WORK INSTRUCTION
Would you restate the entries below exactly, keeping every line?

DATASET EXCERPTS
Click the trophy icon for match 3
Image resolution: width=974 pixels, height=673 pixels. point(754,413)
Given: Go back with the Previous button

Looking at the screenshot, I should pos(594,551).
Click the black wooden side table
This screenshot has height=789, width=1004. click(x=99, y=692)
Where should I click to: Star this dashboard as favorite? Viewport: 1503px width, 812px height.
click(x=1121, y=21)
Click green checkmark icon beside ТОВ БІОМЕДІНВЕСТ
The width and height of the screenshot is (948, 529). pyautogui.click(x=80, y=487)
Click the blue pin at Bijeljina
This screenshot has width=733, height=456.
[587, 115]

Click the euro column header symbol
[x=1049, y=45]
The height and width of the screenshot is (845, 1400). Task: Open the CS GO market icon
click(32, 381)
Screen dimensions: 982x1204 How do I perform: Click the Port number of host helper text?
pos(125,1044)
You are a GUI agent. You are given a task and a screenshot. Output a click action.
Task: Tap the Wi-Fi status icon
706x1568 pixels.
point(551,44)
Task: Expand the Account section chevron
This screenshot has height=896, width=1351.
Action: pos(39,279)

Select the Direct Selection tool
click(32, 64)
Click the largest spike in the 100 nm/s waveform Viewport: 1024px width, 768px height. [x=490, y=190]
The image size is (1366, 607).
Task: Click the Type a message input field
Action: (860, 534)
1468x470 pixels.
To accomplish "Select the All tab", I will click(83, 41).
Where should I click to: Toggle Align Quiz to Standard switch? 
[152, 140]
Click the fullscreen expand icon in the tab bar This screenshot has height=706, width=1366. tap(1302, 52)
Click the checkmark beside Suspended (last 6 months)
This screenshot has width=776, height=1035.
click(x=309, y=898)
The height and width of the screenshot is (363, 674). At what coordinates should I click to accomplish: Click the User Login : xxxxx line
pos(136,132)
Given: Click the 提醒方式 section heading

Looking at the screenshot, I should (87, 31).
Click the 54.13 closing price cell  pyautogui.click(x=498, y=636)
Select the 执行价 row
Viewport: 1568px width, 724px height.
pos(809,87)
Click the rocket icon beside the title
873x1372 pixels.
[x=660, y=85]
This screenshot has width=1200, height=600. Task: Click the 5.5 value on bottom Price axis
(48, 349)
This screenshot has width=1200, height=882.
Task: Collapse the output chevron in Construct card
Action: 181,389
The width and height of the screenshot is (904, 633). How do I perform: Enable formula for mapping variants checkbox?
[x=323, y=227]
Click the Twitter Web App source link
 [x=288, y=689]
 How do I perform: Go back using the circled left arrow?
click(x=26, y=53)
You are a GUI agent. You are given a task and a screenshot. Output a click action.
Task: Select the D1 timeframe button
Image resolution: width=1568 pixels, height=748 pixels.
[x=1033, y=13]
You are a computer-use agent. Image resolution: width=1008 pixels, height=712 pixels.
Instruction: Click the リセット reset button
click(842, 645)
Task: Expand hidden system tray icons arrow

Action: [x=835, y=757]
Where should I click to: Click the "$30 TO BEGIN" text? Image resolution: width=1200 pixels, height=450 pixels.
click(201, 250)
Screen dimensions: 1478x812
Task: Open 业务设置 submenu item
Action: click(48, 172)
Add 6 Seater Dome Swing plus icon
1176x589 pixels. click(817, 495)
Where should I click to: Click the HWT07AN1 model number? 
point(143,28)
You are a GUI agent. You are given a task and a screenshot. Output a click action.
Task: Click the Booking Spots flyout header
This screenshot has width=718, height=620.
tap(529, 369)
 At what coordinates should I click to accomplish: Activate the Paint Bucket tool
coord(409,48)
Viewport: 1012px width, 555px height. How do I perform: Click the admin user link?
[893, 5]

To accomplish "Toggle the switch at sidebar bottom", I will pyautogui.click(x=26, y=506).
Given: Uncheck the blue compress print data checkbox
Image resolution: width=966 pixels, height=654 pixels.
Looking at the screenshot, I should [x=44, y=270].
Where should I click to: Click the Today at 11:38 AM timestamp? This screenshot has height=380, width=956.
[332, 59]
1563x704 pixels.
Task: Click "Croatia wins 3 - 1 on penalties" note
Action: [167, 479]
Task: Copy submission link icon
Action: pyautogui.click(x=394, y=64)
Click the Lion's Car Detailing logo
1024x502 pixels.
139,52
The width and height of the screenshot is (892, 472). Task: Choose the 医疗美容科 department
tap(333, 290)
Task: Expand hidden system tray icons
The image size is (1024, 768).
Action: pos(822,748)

RESULT
Click the trophy icon for match 3
Image resolution: width=974 pixels, height=673 pixels. point(754,413)
Given: Go back with the Previous button

Looking at the screenshot, I should pos(594,551).
Click the black wooden side table
This screenshot has height=789, width=1004. click(x=99, y=692)
Where should I click to: Star this dashboard as favorite? Viewport: 1503px width, 812px height.
click(x=1121, y=21)
Click green checkmark icon beside ТОВ БІОМЕДІНВЕСТ
The width and height of the screenshot is (948, 529). pyautogui.click(x=80, y=487)
Click the blue pin at Bijeljina
This screenshot has width=733, height=456.
[587, 115]

Click the euro column header symbol
[x=1049, y=45]
The height and width of the screenshot is (845, 1400). Task: Open the CS GO market icon
click(32, 381)
Screen dimensions: 982x1204 How do I perform: Click the Port number of host helper text?
pos(125,1044)
You are a GUI agent. You are given a task and a screenshot. Output a click action.
Task: Tap the Wi-Fi status icon
706x1568 pixels.
point(551,44)
Task: Expand the Account section chevron
This screenshot has height=896, width=1351.
Action: pos(39,279)

Select the Direct Selection tool
click(32, 64)
Click the largest spike in the 100 nm/s waveform Viewport: 1024px width, 768px height. [x=490, y=190]
The image size is (1366, 607).
Task: Click the Type a message input field
Action: (860, 534)
1468x470 pixels.
To accomplish "Select the All tab", I will click(83, 41).
Where should I click to: Toggle Align Quiz to Standard switch? 
[152, 140]
Click the fullscreen expand icon in the tab bar This screenshot has height=706, width=1366. tap(1302, 52)
Click the checkmark beside Suspended (last 6 months)
This screenshot has width=776, height=1035.
click(x=309, y=898)
The height and width of the screenshot is (363, 674). At what coordinates should I click to accomplish: Click the User Login : xxxxx line
pos(136,132)
Given: Click the 提醒方式 section heading

Looking at the screenshot, I should (87, 31).
Click the 54.13 closing price cell  pyautogui.click(x=498, y=636)
Select the 执行价 row
Viewport: 1568px width, 724px height.
pos(809,87)
Click the rocket icon beside the title
873x1372 pixels.
[x=660, y=85]
This screenshot has width=1200, height=600. Task: Click the 5.5 value on bottom Price axis
(48, 349)
This screenshot has width=1200, height=882.
Task: Collapse the output chevron in Construct card
Action: 181,389
The width and height of the screenshot is (904, 633). How do I perform: Enable formula for mapping variants checkbox?
[x=323, y=227]
Click the Twitter Web App source link
 [x=288, y=689]
 How do I perform: Go back using the circled left arrow?
click(x=26, y=53)
You are a GUI agent. You are given a task and a screenshot. Output a click action.
Task: Select the D1 timeframe button
Image resolution: width=1568 pixels, height=748 pixels.
[x=1033, y=13]
You are a computer-use agent. Image resolution: width=1008 pixels, height=712 pixels.
Instruction: Click the リセット reset button
click(842, 645)
Task: Expand hidden system tray icons arrow

Action: [x=835, y=757]
Where should I click to: Click the "$30 TO BEGIN" text? Image resolution: width=1200 pixels, height=450 pixels.
click(201, 250)
Screen dimensions: 1478x812
Task: Open 业务设置 submenu item
Action: click(48, 172)
Add 6 Seater Dome Swing plus icon
1176x589 pixels. click(817, 495)
Where should I click to: Click the HWT07AN1 model number? 
point(143,28)
You are a GUI agent. You are given a task and a screenshot. Output a click action.
Task: Click the Booking Spots flyout header
This screenshot has width=718, height=620.
tap(529, 369)
 At what coordinates should I click to accomplish: Activate the Paint Bucket tool
coord(409,48)
Viewport: 1012px width, 555px height. How do I perform: Click the admin user link?
[893, 5]

To accomplish "Toggle the switch at sidebar bottom", I will pyautogui.click(x=26, y=506).
Given: Uncheck the blue compress print data checkbox
Image resolution: width=966 pixels, height=654 pixels.
Looking at the screenshot, I should [x=44, y=270].
Where should I click to: Click the Today at 11:38 AM timestamp? This screenshot has height=380, width=956.
[332, 59]
1563x704 pixels.
Task: Click "Croatia wins 3 - 1 on penalties" note
Action: [167, 479]
Task: Copy submission link icon
Action: pyautogui.click(x=394, y=64)
Click the Lion's Car Detailing logo
1024x502 pixels.
139,52
The width and height of the screenshot is (892, 472). Task: Choose the 医疗美容科 department
tap(333, 290)
Task: Expand hidden system tray icons
The image size is (1024, 768).
Action: pos(822,748)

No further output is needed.